A note from the author:
As someone who thinks about erotica for a large portion of his waking day, my biggest complaint on the subject is that in a lot of short stories the characters rarely earn the fuck the author describes in blow-by-blow detail. I'm all for anal fisting in the dirtiest bathroom in Scotland, I just want to feel some connection with the characters if the writer wants me to go along with the ride. That's why I enjoy historical fiction, it tends to anchor the wish-fulfillment fantasies ("Dear Penthouse Forum: I never thought this would happen to me") that plague a large portion of modern erotica. Plus,this allows me to write about powerful women warriors, a topic I hold near and dear. History is full of examples.
When Genghis Khan died in 1227 A.D., he left his hard-won empire in the hands of his trusted daughters. They were his generals and female khans, what are referred to as
Khatuns
in Mongolian, for he had found that his wastrel sons, like Kublai and Ogedei, were incompetent drunks, unfit as leaders on every level. What followed next was a bloody civil war as various male heirs attempted to usurp power from their mothers, aunts and sisters, to such an extent that by 1399 the entire empire stood on the brink of collapse. During these savage power struggles heroes arose, women trained in the art of war, who led colorful, if short and violent, lives.
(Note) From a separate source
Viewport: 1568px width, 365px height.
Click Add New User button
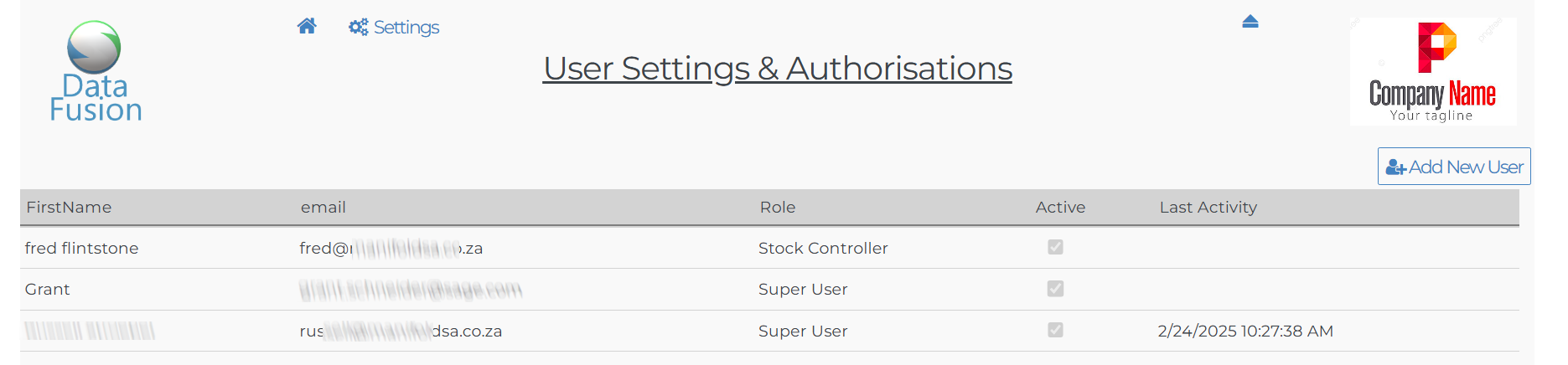point(1454,167)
The characters of Fatima and Lady Turakina (also spelled Toregene) are based on real women, though of course I've taken liberties with what I am having them do. Similarly, the legends of Lady Linshui began being told sometime in the 8th or 9th century, in the northern plateaus of what is now Inner Mongolia. She survives to this day mainly as a stock character in Chinese and Taiwanese shadow puppet plays that recount her various deeds. Depending on how the tale was told she could either be seen as a wise warrior-goddess by her followers, or a lustful ethereal-demon by her enemies. In either case, I use her because she would be the sort of archetype 13th century Mongols would be familiar with; a legend told and retold by traveling entertainers way back when the Great Khan, himself, was a child. Call it Saturday morning cartoons for the wild horsemen of the North. Cheers!
Suggested Reading:
Chen, FP. Chinese Shadow Theater: history, popular religion and women warriors. McGill-Queen's University Press. (2007)
Weatherford, J. The Secret History of the Mongol Queens: how the daughters of Genghis Khan rescued his empire. Crown Publishers. (2010)
* * *
Save for the sighs of the wounded and the gasps of the dying nothing rose into the air except the circling shadows of vultures whose black wing tips swept ever closer while the roar of battle died away. The sun hung, as it always did, a ball of frustration, glowering down upon the western hills. Across the trampled fields all was quiet, no war drums echoed. The screaming was over. Those who could had fled while the rest lay where they had fallen.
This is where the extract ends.